Intesa Sanpaolo and Investec were joint coordinators and book runners for the transaction with Mauritius Commercial Bank fulfilling the role of facility agent.

“This is a significant transaction for CRDB Bank, a vote of confidence in our business model, creditworthiness and the Tanzanian economy,” said CRDB’s spokesperson.

“This is a landmark tenor for a Sub-Saharan African commercial bank in terms of hard currency syndications.

“As with the successful initial transaction last year, which was also oversubscribed, the funds raised will continue to be used to improve our capital position and unlock working capital to support our lending portfolio to the corporate and SME sector in Tanzania and Burundi, including project and infrastructure finance linked to the commodity sector.”

“We were pleased to once again work with Intesa and Investec, both of whom have an excellent understanding of our business needs and were able to broaden the base of participants.”

CRDB Bank is the first bank in Tanzania to be rated by Moody’s Investors Services among the top 10 most stable and safe-to-invest-in African banks. Moody’s last year rated CRDB Bank with a “B1 stable outlook” which is the highest rating to have been acquired by financial institutions in sub-Saharan Africa.

Leanne Large, Head of Loan Distribution and Syndication at Investec Bank, notes: “The level of oversubscription and participation by a broad group of investors reflects a growing appreciation of CRDB’s strong credit profile of the bank and its leading market position in Tanzania.”

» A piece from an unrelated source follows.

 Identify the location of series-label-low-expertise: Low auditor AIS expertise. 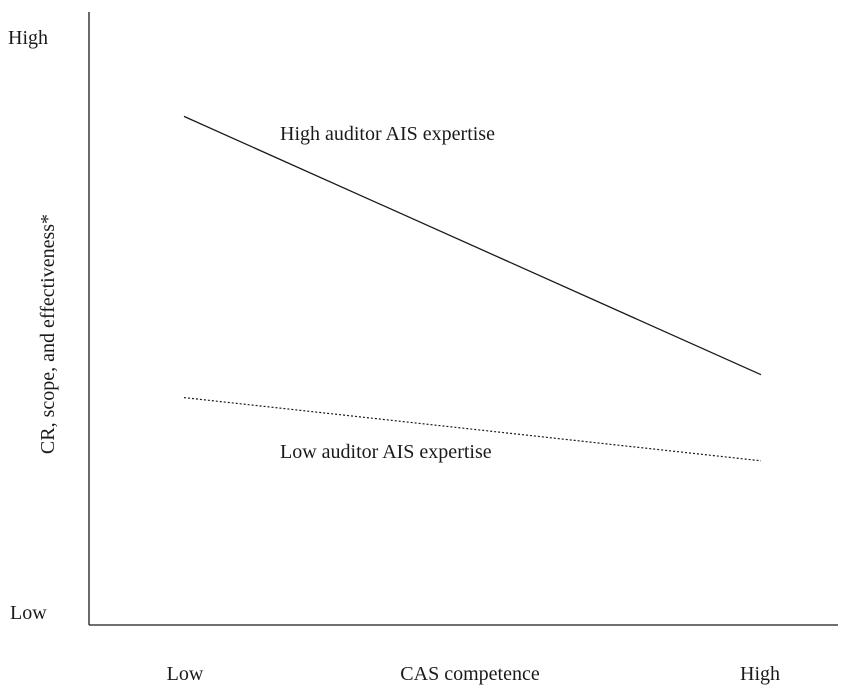
(386, 452).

Gustaaf Eerenstein, Syndications Director at Intesa Sanpaolo commented: “This again serves as testament to the quality of the management and people of CRDB Bank in successfully concluding another landmark syndicated loan, particularly in the current volatile environment. We are proud to be associated with such a leading African institution.”

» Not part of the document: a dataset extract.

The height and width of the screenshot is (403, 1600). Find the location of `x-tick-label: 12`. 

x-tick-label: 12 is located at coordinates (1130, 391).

Marc Köhne, Head of Africa Structured Debt Solutions at Investec Bank, says the syndication comes at a time when many countries and businesses have found access to US dollar funding hard to come by.

“In this environment of constrained dollar liquidity, the group of lenders were able to look beyond this, recognising CRDB Bank’s qualities and Tanzania’s growth potential. Tanzania continues to play an important role in both inter-African trade and exports to the key Asian and Middle East markets.”

Rowan King, Head of Africa Business Development at Investec Bank, says the transaction demonstrates the growing relationship between Investec and CRDB Bank.

“CRDB Bank is a key partner for us in East Africa, and we are continuously looking for opportunities to collaborate to the benefit of clients of both banks,” he says.